Não foi surpresa: Joe Biden renunciou à candidatura a presidente dos EUA. Pouco restava senão a retirada honrosa, depois da infortunada participação no debate com Trump, quando ele (Biden) vacilou nas respostas, teve lapsos de memória, deixou ideias inconclusas e frases pela metade, sem dizer nada de interessante.
Sim, honrosa, porque ele mediu as circunstâncias e constatou que, naquele contexto, havia bem mais em jogo do que o seu orgulho pessoal. Deve ter pensado e lhe devem ter dito: o maior perigo não é a derrota, mas entregar praticamente de mão beijada o poder do país mais poderoso do mundo a um aventureiro, homem sem escrúpulos, um perigo para a democracia e até – no limite – para a própria civilização.
Vale, então, o risco de enfrentar a disputa eleitoral com um(a) candidato(a) mais enérgico e vibrante, menos fragilizado pela idade, ainda que decente e honrado, ainda que tenha feito um governo íntegro, equilibrado, e bem exercida a tarefa hercúlea de governar um país da complexidade e do poderio americano.

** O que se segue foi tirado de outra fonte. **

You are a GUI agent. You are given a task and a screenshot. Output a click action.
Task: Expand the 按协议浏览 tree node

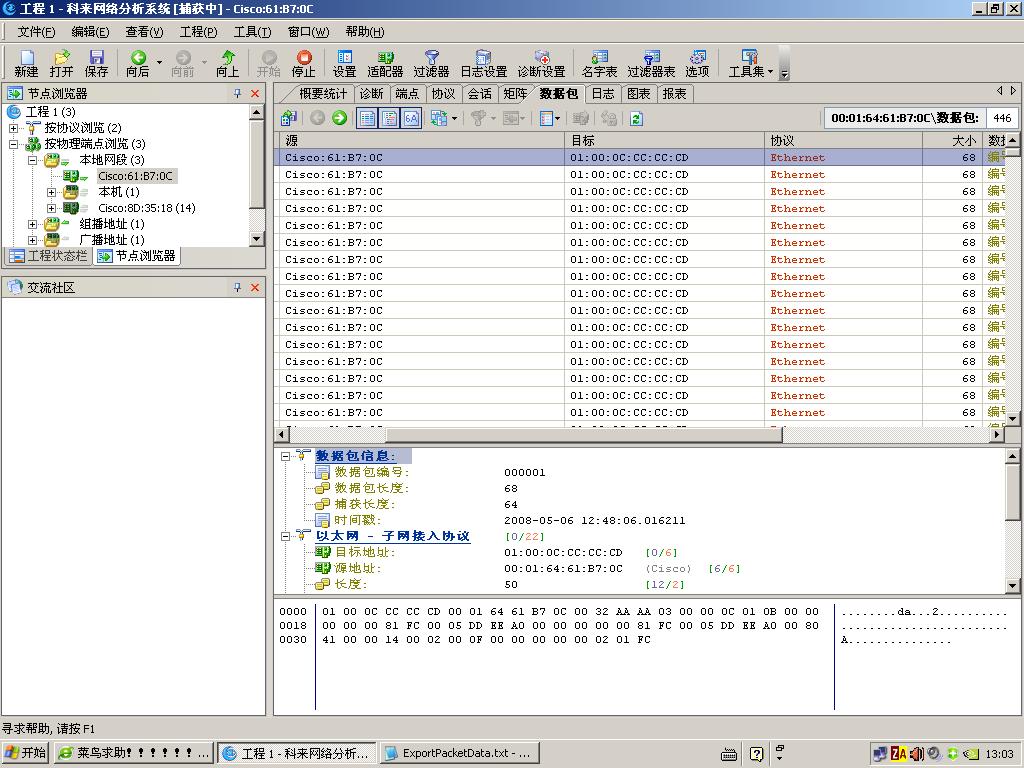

Grande conhecedor do tabuleiro internacional onde havia atuado com desenvoltura, Biden cumpriu com exação e equilíbrio o mandato, os compromissos e as responsabilidades dos EUA no cenário mundial. Reagiu energicamente contra a sanha delinquente de Putin ao invadir, sem nenhuma razão, por simples abuso da força, a vizinha Ucrânia, declarando apoio a Zelenski em todos os fóruns, e mais do que isso, ajudando o país invadido com recursos fartos e armamentos bélicos.

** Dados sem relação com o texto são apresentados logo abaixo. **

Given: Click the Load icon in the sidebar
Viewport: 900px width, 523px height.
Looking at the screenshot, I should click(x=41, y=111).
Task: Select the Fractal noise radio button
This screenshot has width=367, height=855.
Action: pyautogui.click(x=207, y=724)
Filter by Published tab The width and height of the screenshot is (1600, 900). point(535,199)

Também não deixou barato o ataque traiçoeiro e covarde do grupo terrorista Hamas a Israel, que causou a atual tragédia no Oriente Médio. E nem ignorou a exorbitância da ação retaliatória do aliado Israel em Gaza – tem sido um fator de contenção aos ímpetos belicosos de Netanyahu.
Nós brasileiros devemos a Biden, uma ação vigorosa que enquadrou a campanha de Bolsonaro para minar a credibilidade das urnas eletrônicas – um dos pilares do esforço preparatório do golpe de Estado. O Departamento de Estado mandou ao Brasil, em duas ocasiões diferentes, delegações para deixar claro: os EUA não aceitariam um questionamento das eleições de 2022, ainda mais sob a alegação pífia e fantasiosa de fraude.
Lula nunca mencionou esse ato – que pode ter sido decisivo e feito a diferença. Ao contrário, aconselhado pela personalidade sabuja e medíocre de Celso Amorim, Lula sempre fez questão de confrontar os EUA com uma atitude hostil, como no Leste Europeu, Oriente Médio, Irã e Venezuela.
Não havendo imprevistos, Biden passa o bastão da candidatura para a vice Kamala Harris. É um desafio e tanto impedir a vitória do falastrão e dar continuidade ao governo democrata. Mas Kamala reúne condições para isso, a começar pelo fato de que é mulher e negra. São de alta significação essas credenciais, em um país onde as questões femininas e raciais sempre estiveram no topo – às vezes dramático – do debate nacional.
Não lhe falta experiência – foi senadora e foi uma vice não apenas muito próxima e leal a Biden, com uma atuação destacada em assuntos relevantes da pauta democrata.